Les mystères de Lille : putain de vie

par Saltz
jeudi 30 juin 2016

Place du Rihour, Grand-Place, et maintenant devant la gare de Lille Flandre.

La voiture s'est arrêtée. Des hommes avec des gilets fluorescents en descendent avec des sacs en papier.

Au bout de la rue qui mène à l'Opéra, donc en plein centre ville, des SDF qui n'attendent pas Godot stagnent en petits groupes.

Les gilets arrivent, les appellent par leurs prénoms et leur distribuent les sacs.

Voilà un repas équilibré, même s'il est froid et s'il tient plus du pique-nique que du repas offert par l'état aux autorités européennes lors des rencontres censées résoudre la crise économique. Si on échangeait les repas, vous ne croyez pas que la crise serait résolue plus rapidement ?

Lille Grand-Place

 

L'un est vieux et seul, mais comment donner un âge quand la rue appose sur les traits une année pour quelques mois de vécu ?

Ceux-là vont par deux. Ils sont nés sous une étoile filante. Entendez par là une étoile qui filait un mauvais coton et ils se tiennent compagnie à coucher sans lit à la bonne étoile. Ils vont nulle part, mais ils y vont à deux. Le non-sens de leur vie est occulté par le fait que chacun suit les pas de l'autre.

Et ces retardataires ! Le stock de sacs est épuisé. Eux aussi. Mais ils restent d'une courtoise fatalité. Reste-t-il une boisson chaude ? Un café, une soupe. Ca satisfera leur bonheur, à défaut de contenter leur estomac.

Et puis, il y a elle. Elle a moins de quarante ans, mais sa silhouette courbée lui en accorde plus, et son visage ne lui en retire aucun.

Elle n'y arrive plus. Ses parents ne lui ont pas fait cadeau de la vie. Ils lui en ont fait un fardeau.

Elle a deux gosses autour de dix ans dont elle n'arrivent plus à maitriser la trajectoire. Leurs paroles, leurs gestes, leurs actions, ce n'est pas l'éducation qu'elle leur a donnée. Et le petit suit l'ainé en prenant de l'avance. Leur père est parti et ne veut pas s'en occuper. Il leur manque une autorité masculine pour dissuader ces pauvres papillons d'être éblouïs par des camarades qui ne sont pas des lumières. Ils vont dans une école de quartier. Tout est dit.
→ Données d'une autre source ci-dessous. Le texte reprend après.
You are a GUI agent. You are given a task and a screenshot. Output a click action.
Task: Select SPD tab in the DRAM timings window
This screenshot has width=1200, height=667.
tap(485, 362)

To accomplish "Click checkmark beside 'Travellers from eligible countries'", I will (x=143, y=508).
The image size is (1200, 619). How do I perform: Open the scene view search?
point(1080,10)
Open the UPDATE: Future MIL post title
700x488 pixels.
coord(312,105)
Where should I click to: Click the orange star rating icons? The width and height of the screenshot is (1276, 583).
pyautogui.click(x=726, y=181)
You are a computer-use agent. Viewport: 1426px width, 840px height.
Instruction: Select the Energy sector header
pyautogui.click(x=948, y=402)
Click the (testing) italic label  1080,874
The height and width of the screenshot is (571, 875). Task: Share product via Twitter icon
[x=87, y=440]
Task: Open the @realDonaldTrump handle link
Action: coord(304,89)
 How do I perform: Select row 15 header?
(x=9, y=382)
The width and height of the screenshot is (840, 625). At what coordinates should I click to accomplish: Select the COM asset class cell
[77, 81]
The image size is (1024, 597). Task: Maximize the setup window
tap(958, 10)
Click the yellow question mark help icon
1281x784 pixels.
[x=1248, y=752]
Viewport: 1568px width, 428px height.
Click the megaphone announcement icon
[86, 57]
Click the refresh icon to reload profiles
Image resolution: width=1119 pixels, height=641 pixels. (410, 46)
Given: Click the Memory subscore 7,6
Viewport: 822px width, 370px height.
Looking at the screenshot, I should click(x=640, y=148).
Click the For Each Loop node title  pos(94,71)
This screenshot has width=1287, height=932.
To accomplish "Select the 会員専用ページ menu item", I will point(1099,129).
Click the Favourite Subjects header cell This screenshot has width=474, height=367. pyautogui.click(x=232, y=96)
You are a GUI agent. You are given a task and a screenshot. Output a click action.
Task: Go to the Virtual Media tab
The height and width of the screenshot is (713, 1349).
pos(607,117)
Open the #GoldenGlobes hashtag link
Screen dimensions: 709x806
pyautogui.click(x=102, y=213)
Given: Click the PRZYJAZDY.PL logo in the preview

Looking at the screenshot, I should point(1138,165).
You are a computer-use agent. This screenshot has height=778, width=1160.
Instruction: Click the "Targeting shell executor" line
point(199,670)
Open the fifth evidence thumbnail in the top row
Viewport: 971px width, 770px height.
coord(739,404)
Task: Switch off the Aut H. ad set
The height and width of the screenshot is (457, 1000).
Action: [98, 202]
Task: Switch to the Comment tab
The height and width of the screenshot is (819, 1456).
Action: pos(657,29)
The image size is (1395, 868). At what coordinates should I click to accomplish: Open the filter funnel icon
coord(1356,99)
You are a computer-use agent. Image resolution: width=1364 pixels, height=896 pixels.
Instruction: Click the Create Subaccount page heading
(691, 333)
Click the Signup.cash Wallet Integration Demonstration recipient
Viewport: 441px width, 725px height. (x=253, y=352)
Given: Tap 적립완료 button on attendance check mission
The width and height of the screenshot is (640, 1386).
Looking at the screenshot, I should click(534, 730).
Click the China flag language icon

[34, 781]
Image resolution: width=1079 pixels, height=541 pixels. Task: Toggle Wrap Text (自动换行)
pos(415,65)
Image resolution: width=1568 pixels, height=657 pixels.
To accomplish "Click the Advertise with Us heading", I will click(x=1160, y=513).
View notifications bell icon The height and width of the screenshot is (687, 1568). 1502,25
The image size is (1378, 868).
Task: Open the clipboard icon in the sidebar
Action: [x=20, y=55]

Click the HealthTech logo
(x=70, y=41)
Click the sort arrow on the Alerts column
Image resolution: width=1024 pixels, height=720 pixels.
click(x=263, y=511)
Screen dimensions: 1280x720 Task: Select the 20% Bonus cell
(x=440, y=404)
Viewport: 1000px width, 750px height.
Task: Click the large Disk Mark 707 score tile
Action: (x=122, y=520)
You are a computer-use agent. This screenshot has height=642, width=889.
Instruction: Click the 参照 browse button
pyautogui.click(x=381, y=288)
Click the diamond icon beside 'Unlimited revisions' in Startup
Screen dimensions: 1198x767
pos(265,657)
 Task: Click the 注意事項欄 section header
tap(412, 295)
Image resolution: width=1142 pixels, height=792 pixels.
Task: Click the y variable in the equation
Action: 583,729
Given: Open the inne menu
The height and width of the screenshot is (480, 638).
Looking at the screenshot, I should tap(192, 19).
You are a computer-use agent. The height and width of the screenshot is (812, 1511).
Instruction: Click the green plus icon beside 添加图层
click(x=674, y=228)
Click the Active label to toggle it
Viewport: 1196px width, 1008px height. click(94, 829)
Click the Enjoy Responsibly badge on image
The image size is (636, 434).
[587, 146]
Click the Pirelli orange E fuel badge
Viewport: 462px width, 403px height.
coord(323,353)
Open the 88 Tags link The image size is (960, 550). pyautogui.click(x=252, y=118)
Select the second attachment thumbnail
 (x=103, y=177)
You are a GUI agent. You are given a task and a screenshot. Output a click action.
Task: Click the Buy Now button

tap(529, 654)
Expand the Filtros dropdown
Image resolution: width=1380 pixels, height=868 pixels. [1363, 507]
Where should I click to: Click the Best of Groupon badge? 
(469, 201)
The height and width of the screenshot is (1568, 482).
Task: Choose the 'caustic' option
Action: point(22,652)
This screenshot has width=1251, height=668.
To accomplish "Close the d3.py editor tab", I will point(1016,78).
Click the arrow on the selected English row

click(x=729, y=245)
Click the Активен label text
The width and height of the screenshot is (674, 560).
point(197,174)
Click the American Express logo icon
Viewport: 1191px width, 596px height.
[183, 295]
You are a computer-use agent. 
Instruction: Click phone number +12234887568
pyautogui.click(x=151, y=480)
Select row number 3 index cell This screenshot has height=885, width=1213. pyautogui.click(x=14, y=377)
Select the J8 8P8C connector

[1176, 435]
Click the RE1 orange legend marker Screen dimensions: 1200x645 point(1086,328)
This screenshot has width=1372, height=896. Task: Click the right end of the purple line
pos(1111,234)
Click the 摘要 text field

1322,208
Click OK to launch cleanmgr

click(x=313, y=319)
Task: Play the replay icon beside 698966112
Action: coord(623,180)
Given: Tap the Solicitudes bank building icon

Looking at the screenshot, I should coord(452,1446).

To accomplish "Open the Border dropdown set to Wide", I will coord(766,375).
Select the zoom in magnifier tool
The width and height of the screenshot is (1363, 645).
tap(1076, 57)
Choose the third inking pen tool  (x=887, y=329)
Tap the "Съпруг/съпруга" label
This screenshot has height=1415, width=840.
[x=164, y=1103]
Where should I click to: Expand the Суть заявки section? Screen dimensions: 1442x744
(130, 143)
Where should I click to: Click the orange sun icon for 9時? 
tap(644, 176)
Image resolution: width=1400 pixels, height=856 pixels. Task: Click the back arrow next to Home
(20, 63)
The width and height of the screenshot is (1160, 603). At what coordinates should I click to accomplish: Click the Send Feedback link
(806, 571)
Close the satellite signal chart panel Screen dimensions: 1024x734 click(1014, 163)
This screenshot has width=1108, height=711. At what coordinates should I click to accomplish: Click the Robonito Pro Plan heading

Le père de ses enfants s'est drogué et a séjourné en prison. Depuis sa sortie, il a un travail dans une administration. De quelle sorte ? Sous quel statut ? On ne saura pas. Ce qu'on sait, c'est qu'il ne veut pas les prendre en charge. Juste quelques week-ends.

Avec 400 euros, elle n'arrive pas à acheter à manger. Alors il lui arrive de voler.

Elle est prête à tout pour obtenir un billet. Mais quand elle en aura, elle n'ira pas s'approvisionner dans le centre commercial, entre les deux gares, restauré par je ne sais plus qui et inauguré par la maire. C'est trop cher.

Ces traces à la main ? Souvenir d'une colère qu'elle a voulu extraire d'un coup de poing contre le mur. Le mur ne s'en souvient pas.

Non personne ne l'a frappé. L'autre jour elle s'est battu contre son frère. Ce n'est pas son frère qui l'a battue. Il ne supportait pas le dernier moyen qu'elle use pour trouver quelques billets. Qu'elle vole. Qu'elle trafique. Mais ce métier. C'est déshonorant. Il a frappé. Elle avait besoin de sous, pas de coups. Mais comme il ne travaille pas, il n'a pas le sou.

Et sa famille ? Ce sont des sans-dents, sans-argent, sans-avenir, sans réconfort à apporter.

Elle est française. Mais elle n'ira pas brandir le drapeau tricolore si le pays gagne. Elle ne sait même pas quelle équipe joue ce soir.

Son CAP de coiffure semble bien frêle pour la maintenir au dessus de la ligne de flottaison. Pas de travail. Drôle de famille. Drôle de famine.

Les gilets se séparent. Ils ont fini leur soirée. Ils ont un travail la journée. Et la nuit, ils enlèvent leur costume, garde la chemise de cadre qu'ils recouvrent d'un gilet fluo, et s'en viennent distribuer un repas, des chaussettes et quelques habits.

 

Il n'y pas que leur soupe et leur café qui réchauffent ces personnages d'Eugène Sue.